Aim of the exercise:
Lines from the line with "Relationships (40, 2344)" to the line with "Comics (42, 262)" in the entries below, and only those, must be output exactly, with both ends included.

:: Data to use

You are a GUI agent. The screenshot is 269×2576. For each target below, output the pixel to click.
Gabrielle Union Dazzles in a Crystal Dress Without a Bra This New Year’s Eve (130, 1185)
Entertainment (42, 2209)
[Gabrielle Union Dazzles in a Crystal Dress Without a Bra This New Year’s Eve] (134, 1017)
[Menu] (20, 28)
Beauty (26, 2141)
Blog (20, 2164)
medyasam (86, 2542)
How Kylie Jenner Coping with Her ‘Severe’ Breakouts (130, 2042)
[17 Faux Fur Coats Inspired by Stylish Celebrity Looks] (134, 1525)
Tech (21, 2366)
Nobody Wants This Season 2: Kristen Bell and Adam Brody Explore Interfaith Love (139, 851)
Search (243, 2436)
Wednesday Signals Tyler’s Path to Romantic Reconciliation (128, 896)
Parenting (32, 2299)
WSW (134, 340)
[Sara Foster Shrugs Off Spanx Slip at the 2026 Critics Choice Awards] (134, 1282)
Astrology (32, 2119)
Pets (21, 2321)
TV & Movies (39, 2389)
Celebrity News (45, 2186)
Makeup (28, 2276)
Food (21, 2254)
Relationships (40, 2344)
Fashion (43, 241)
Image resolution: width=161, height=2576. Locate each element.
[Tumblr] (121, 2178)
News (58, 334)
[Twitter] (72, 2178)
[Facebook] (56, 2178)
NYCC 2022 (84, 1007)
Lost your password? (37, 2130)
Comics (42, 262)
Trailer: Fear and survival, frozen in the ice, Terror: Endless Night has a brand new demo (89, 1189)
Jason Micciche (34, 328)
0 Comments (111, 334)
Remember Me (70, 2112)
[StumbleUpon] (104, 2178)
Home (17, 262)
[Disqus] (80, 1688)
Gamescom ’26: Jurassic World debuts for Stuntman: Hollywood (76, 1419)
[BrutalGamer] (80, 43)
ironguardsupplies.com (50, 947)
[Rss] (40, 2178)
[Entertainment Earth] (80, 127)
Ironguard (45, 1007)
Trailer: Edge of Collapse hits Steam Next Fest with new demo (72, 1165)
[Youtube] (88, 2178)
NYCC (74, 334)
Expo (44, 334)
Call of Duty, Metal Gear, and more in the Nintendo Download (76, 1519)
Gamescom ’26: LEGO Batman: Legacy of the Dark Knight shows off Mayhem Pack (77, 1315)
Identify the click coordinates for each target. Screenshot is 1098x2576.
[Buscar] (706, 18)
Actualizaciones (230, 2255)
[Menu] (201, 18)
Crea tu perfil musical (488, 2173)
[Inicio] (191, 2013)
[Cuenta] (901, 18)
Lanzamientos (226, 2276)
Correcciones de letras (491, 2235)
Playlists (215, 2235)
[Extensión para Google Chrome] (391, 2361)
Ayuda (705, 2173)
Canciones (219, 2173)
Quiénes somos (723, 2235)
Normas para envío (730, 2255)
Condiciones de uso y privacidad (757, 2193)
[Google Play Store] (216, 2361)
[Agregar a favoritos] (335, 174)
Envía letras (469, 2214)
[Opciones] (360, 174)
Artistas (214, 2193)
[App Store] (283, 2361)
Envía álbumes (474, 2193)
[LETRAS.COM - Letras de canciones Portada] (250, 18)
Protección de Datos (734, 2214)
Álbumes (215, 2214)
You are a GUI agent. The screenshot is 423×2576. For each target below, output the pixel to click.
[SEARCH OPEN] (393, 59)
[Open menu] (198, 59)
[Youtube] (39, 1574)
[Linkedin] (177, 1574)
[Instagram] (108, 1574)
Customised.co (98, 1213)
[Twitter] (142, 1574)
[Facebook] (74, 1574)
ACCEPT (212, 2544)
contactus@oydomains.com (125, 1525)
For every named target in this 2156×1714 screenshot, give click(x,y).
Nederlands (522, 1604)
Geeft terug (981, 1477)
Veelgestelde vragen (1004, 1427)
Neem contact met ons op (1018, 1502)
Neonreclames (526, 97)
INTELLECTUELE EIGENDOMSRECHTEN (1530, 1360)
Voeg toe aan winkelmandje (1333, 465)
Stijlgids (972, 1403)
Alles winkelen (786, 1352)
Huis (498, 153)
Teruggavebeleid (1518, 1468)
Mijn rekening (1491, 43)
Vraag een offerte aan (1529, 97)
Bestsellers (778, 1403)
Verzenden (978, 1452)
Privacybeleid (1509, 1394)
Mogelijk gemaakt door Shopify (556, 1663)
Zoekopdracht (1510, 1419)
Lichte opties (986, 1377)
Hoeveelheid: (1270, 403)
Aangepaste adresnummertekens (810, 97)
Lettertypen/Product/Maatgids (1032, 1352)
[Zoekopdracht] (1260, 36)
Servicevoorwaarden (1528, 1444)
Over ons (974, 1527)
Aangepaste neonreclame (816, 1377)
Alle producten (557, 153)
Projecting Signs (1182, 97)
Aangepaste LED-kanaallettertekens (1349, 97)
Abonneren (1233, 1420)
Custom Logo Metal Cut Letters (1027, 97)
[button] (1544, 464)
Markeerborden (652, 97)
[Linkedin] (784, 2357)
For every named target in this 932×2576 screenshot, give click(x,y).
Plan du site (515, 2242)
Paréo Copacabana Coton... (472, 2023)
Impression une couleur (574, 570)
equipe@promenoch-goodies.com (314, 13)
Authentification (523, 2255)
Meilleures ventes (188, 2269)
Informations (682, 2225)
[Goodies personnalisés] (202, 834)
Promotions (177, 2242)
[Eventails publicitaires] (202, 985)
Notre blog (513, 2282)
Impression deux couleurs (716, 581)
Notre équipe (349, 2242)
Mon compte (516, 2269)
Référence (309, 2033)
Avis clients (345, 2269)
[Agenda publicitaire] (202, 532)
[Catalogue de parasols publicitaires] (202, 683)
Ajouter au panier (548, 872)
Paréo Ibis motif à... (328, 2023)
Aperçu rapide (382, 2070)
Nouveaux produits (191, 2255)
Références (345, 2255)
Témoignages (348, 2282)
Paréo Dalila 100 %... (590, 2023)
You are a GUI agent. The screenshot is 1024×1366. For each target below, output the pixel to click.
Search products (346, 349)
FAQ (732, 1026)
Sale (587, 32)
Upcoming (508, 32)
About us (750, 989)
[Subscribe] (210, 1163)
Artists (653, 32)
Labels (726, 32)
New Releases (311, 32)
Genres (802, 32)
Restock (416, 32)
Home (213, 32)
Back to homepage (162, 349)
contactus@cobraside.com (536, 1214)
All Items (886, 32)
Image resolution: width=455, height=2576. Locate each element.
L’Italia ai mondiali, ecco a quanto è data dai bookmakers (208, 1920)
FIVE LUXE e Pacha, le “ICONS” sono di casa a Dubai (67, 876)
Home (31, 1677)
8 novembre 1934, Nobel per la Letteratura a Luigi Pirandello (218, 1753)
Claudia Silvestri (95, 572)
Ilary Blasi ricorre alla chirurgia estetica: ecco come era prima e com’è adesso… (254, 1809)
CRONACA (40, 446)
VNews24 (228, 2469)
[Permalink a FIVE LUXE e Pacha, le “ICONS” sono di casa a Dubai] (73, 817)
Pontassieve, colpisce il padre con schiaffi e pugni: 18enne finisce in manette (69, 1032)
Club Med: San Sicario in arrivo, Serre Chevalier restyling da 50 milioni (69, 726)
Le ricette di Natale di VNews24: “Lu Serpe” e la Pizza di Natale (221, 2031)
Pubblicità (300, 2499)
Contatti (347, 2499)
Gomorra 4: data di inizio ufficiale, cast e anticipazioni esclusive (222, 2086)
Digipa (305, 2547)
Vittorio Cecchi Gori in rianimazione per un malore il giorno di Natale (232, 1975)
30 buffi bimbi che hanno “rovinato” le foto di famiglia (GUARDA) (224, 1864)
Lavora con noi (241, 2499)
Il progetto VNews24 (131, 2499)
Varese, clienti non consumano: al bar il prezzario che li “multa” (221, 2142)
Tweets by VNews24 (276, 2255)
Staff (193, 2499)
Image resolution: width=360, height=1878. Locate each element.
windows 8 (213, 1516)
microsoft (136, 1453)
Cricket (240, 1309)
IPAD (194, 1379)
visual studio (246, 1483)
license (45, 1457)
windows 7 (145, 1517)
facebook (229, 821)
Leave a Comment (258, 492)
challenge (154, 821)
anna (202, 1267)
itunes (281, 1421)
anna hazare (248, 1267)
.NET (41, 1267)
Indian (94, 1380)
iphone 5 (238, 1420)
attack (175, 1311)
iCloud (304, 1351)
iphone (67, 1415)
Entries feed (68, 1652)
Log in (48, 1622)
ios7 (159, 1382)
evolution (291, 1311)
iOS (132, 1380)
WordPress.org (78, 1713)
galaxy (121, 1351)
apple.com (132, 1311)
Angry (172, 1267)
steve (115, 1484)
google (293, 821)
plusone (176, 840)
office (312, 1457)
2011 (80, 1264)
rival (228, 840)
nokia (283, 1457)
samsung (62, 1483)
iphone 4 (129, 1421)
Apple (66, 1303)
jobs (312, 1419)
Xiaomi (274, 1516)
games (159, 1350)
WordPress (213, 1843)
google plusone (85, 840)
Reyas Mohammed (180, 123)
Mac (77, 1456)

::::

Written solution:
Relationships (40, 2344)
Fashion (43, 241)
Image resolution: width=161, height=2576. Locate each element.
[Tumblr] (121, 2178)
News (58, 334)
[Twitter] (72, 2178)
[Facebook] (56, 2178)
NYCC 2022 (84, 1007)
Lost your password? (37, 2130)
Comics (42, 262)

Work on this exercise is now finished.